UV-B-induced RNA damage activates ZAKα, prompting a cellular stress response and leading to inflammation. Wild-type mice exhibit classic sunburn effects, while ZAKα-deficient mice do not, confirming ZAKα’s vital role. Credit: Molecular Cell Journal

In mice missing the ZAK gene, signs of acute skin inflammation were absent. Complementary lab tests on human keratinocytes verified that RNA damage triggers both pyroptotic and apoptotic death via JNK and p38 signaling pathways, underpinning early UV stress responses controlled by cytoplasmic signals rather than nuclear DNA checkpoint mechanisms.

Reconsidering Diagnostics, Treatments, and Education

This paradigm shift poses significant challenges to existing frameworks. Current sunscreen designs, UV safety guidelines, and dermatological therapies have focused mainly on DNA damage prevention. Recognizing RNA damage as a primary driver demands revisiting photoimmunological models, particularly for UV-triggered inflammatory disorders like polymorphic light eruption and UV-exacerbated eczema.

Additionally, ZAK alpha emerges as a promising therapeutic target and diagnostic biomarker. Manipulating this ribotoxic stress pathway could lead to novel treatments that curb UV-induced inflammation independently from DNA repair mechanisms. Still, these potentials are theoretical for now, with no clinical trials for ZAK alpha inhibitors underway as of early 2026.

This discovery overturns long-standing DNA-centered sunburn theories, impacting dermatological education, drug innovation, and UV-related clinical care. Credit: Shutterstock

The study, conducted by the Department of Cellular and Molecular Medicine at the University of Copenhagen with collaborators at NTU’s Lee Kong Chian School of Medicine, signals a need to revisit academic and clinical approaches. Co-author Assistant Professor Anna Constance Vind commented, “This insight upends the conventional association of sunburn with DNA damage. It’s a fundamental shift in our understanding.”

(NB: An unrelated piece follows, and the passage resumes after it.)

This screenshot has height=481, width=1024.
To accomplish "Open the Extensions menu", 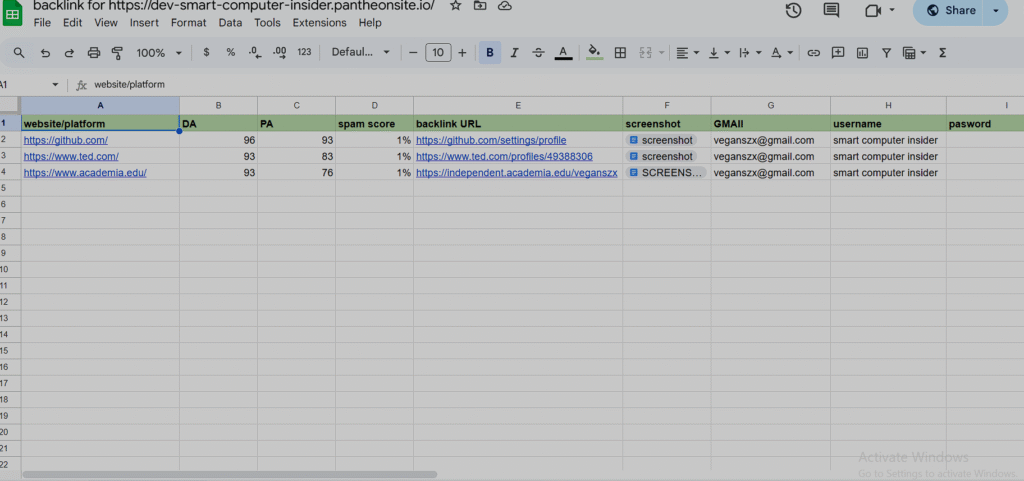I will 319,23.
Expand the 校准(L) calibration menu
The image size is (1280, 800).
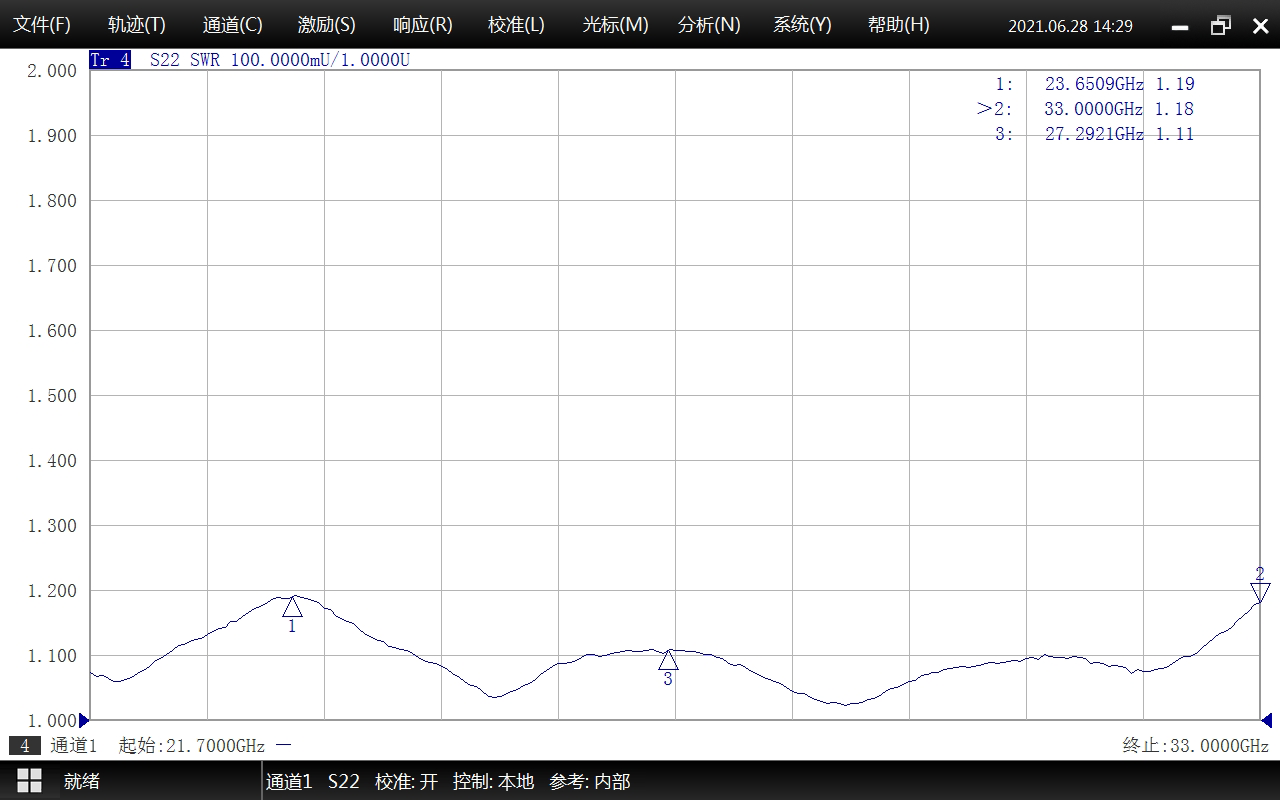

Educational content and clinical protocols centered on DNA-based models must evolve to incorporate RNA and ribosomal stress mechanisms. Areas likely to be affected include:

Medical education focusing on dermatology, cell biology, and photobiology
Training materials for dermatologists and family physicians
Diagnostic practices for UV-induced skin inflammation
Pharmaceutical research targeting early UV damage signaling

Ongoing research seeks to determine if this RNA-first model applies across diverse skin types, UV wavelengths, and exposure conditions. The interplay between long-term DNA mutations and immediate RNA-triggered responses remains unclear, but they may function via distinct yet complementary biological pathways.